▶ **GIVEN EXERCISE**
Please copy all of the data below line for line, without changing anything.

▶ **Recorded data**
^^^^^^^^
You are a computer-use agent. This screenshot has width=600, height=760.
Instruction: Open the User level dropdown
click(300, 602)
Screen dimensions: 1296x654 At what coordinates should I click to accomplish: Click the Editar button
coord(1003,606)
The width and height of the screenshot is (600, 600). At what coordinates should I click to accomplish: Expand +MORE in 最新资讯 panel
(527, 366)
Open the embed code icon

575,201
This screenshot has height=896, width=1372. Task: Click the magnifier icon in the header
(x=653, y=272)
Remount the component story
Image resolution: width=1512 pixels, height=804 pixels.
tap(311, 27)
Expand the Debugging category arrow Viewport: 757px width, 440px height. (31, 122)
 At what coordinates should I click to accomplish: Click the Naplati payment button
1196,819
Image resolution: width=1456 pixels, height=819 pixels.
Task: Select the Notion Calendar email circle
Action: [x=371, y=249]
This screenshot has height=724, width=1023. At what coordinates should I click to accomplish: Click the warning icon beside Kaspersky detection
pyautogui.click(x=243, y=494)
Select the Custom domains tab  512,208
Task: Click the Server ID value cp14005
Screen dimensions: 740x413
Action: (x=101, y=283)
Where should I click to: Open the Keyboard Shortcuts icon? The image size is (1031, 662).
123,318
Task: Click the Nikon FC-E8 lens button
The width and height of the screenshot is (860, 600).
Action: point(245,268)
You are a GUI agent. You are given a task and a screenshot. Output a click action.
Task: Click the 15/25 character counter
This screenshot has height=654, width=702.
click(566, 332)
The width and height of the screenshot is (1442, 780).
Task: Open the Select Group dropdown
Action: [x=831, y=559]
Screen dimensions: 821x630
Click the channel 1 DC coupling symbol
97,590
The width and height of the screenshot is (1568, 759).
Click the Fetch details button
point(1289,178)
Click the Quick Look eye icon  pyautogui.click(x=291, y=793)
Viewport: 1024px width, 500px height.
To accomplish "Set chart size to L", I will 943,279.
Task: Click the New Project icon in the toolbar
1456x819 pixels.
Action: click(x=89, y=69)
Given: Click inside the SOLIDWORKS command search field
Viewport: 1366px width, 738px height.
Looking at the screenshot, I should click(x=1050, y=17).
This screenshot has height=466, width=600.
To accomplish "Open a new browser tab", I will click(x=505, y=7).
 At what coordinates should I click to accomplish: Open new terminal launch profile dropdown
^^^^^^^^
▶ **SOLUTION FOR THIS TASK**
You are a computer-use agent. This screenshot has width=600, height=760.
Instruction: Open the User level dropdown
click(300, 602)
Screen dimensions: 1296x654 At what coordinates should I click to accomplish: Click the Editar button
coord(1003,606)
The width and height of the screenshot is (600, 600). At what coordinates should I click to accomplish: Expand +MORE in 最新资讯 panel
(527, 366)
Open the embed code icon

575,201
This screenshot has height=896, width=1372. Task: Click the magnifier icon in the header
(x=653, y=272)
Remount the component story
Image resolution: width=1512 pixels, height=804 pixels.
tap(311, 27)
Expand the Debugging category arrow Viewport: 757px width, 440px height. (31, 122)
 At what coordinates should I click to accomplish: Click the Naplati payment button
1196,819
Image resolution: width=1456 pixels, height=819 pixels.
Task: Select the Notion Calendar email circle
Action: [x=371, y=249]
This screenshot has height=724, width=1023. At what coordinates should I click to accomplish: Click the warning icon beside Kaspersky detection
pyautogui.click(x=243, y=494)
Select the Custom domains tab  512,208
Task: Click the Server ID value cp14005
Screen dimensions: 740x413
Action: (x=101, y=283)
Where should I click to: Open the Keyboard Shortcuts icon? The image size is (1031, 662).
123,318
Task: Click the Nikon FC-E8 lens button
The width and height of the screenshot is (860, 600).
Action: point(245,268)
You are a GUI agent. You are given a task and a screenshot. Output a click action.
Task: Click the 15/25 character counter
This screenshot has height=654, width=702.
click(566, 332)
The width and height of the screenshot is (1442, 780).
Task: Open the Select Group dropdown
Action: [x=831, y=559]
Screen dimensions: 821x630
Click the channel 1 DC coupling symbol
97,590
The width and height of the screenshot is (1568, 759).
Click the Fetch details button
point(1289,178)
Click the Quick Look eye icon  pyautogui.click(x=291, y=793)
Viewport: 1024px width, 500px height.
To accomplish "Set chart size to L", I will 943,279.
Task: Click the New Project icon in the toolbar
1456x819 pixels.
Action: click(x=89, y=69)
Given: Click inside the SOLIDWORKS command search field
Viewport: 1366px width, 738px height.
Looking at the screenshot, I should click(x=1050, y=17).
This screenshot has height=466, width=600.
To accomplish "Open a new browser tab", I will click(x=505, y=7).
 At what coordinates should I click to accomplish: Open new terminal launch profile dropdown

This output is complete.